La concentración de este martes ha sido una de las más grandes de la historia de Argentina. Los medios locales hablan de más de tres millones de personas. A lo largo de muchas cuadras fue imposible caminar; en otras, la única alternativa fue dejarse llevar por la riada humana. Los que vinieron de lejos aparcaron el automóvil sobre las aceras y los aficionados se subieron a cualquier lugar elevado que encontraron -como el techo de los kioscos, semáforos, farolas y rejas -para tener la mejor panorámica de la fiesta.
Carlos y Myriam, treintañeros, llegaron desde Olavarría, a más de 350 kilómetros de Buenos Aires.
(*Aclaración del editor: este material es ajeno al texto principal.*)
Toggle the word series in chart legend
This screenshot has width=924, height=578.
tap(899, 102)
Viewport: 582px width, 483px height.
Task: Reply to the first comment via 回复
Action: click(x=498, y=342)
Se decidieron al enterarse de que el presidente había declarado festivo. “Mi papá no vino en el 86 y siempre se arrepintió”, contó Carlos después de asegurar que el madrugón valió la pena. “Esto es una locura, somos la mejor hinchada del mundo”, afirmó, orgulloso. A su lado, un grupo de adolescentes lanzaba espuma de carnaval al aire y alentaba a quienes empezaban a quedarse sin energía. “Dale, dale, campeóooooon”. El efecto contagio era inmediato: como una ola, el cántico comenzaba a reproducirse una y otra vez por toda la avenida.
“Elijo creer”
El autobús tenía previsto llegar a Buenos Aires poco después del mediodía. A las cuatro de la tarde, algunas familias, exhaustas, empezaron a volver a sus casas. El Obelisco y la Plaza de Mayo, en cambio, continuaban desbordados cuando el sol comenzó a aflojar. El calor y el alcohol llevaron a algunos aficionados a desprenderse de las camisetas y agitarlas al aire. “Elijo creer que vendrán a saludar”, decía un hincha argentino, en referencia a la frase que se popularizó durante el Mundial para resaltar las coincidencias entre Qatar 2022 y México 86.
La noticia de que los jugadores habían bajado del autobús para subir a dos helicópteros reavivó las esperanzas de que llegasen a la Casa Rosada o, al menos, de que la sobrevolasen. Al ver los helicópteros sobre la sede del Gobierno argentino, algunos aficionados empezaron a saltar las vallas puestas por la Policía y otros aumentaron la presión para llegar lo más cerca posible. Las caras de felicidad se alternaban con las de preocupación, en especial entre quienes intentaban salir de allí y no encontraban cómo hacerlo.
La vuelta anticipada de los jugadores a Ezeiza fue un baldazo de agua fría. “Tendríamos que haber ido cuando aterrizaron”, se lamentaba un grupo de amigos en la parada del autobús. Un niño lloraba desconsolado. Otros argentinos caminaban y seguían cantando, alentados por los automóviles que tocaban bocina.